• [Exercise brief]:
Work out how many lines of the records hold the string "agent", and reply with that number alone.

+---+

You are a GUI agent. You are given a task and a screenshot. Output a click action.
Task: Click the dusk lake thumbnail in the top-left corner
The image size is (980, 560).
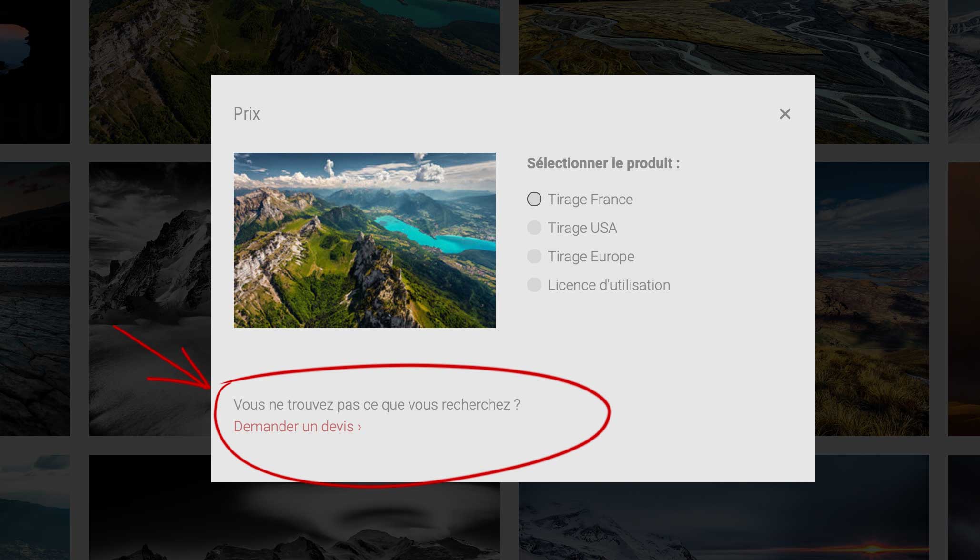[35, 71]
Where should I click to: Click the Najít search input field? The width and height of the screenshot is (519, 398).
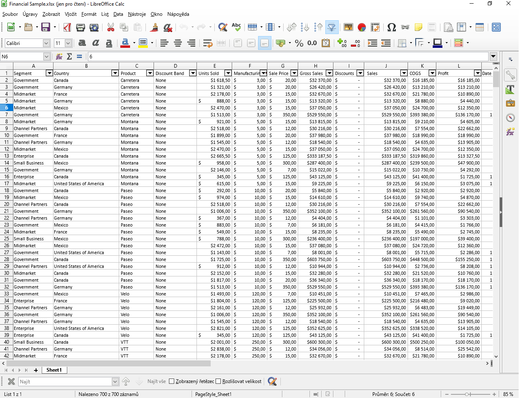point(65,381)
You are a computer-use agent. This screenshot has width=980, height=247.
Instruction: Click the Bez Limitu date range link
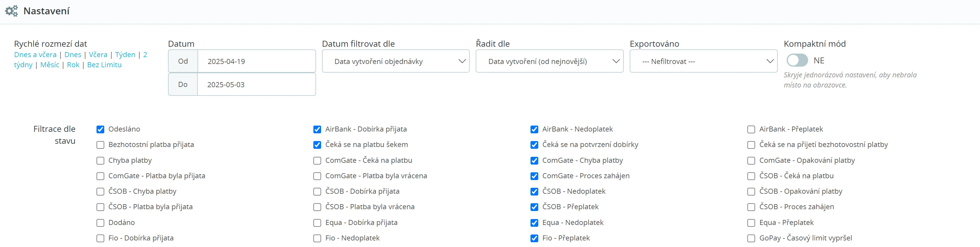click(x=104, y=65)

+---+

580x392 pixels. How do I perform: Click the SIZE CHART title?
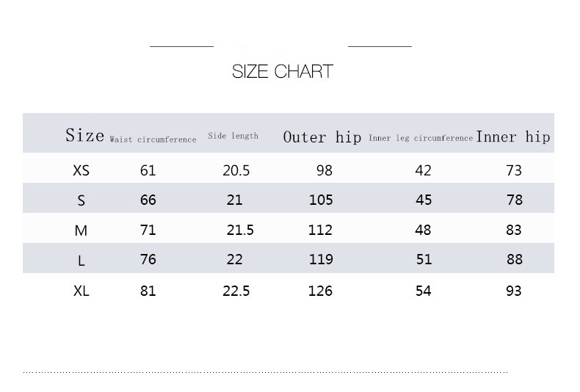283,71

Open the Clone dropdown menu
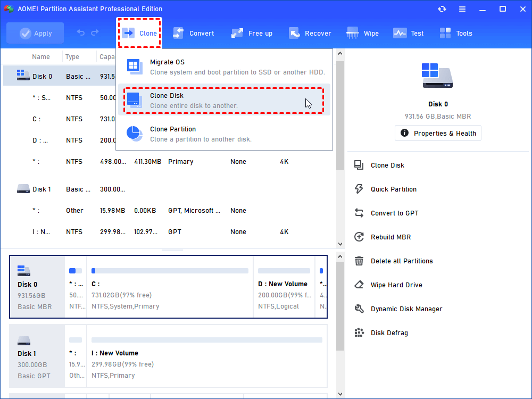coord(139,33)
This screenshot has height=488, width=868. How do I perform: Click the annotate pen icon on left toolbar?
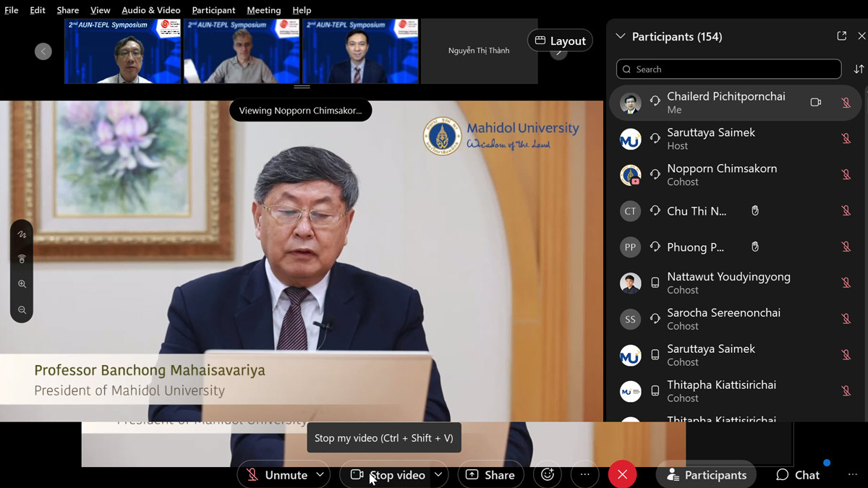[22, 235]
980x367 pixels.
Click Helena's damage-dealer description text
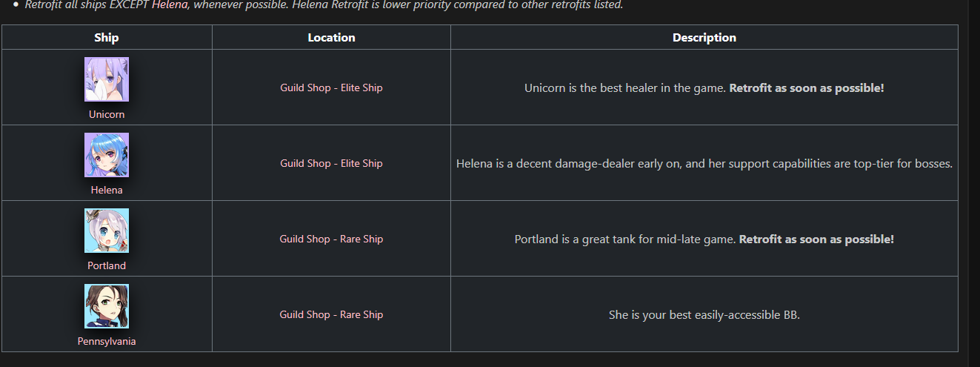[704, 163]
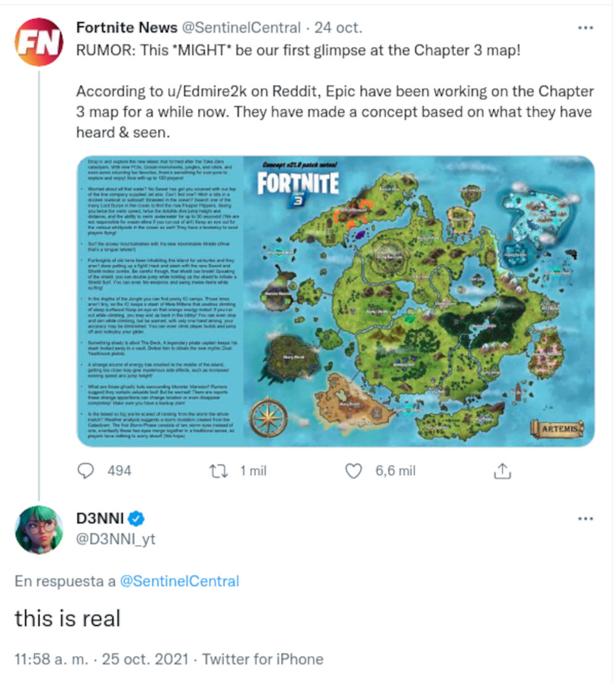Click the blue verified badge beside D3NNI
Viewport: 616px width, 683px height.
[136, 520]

+---+

• [Solution]:
2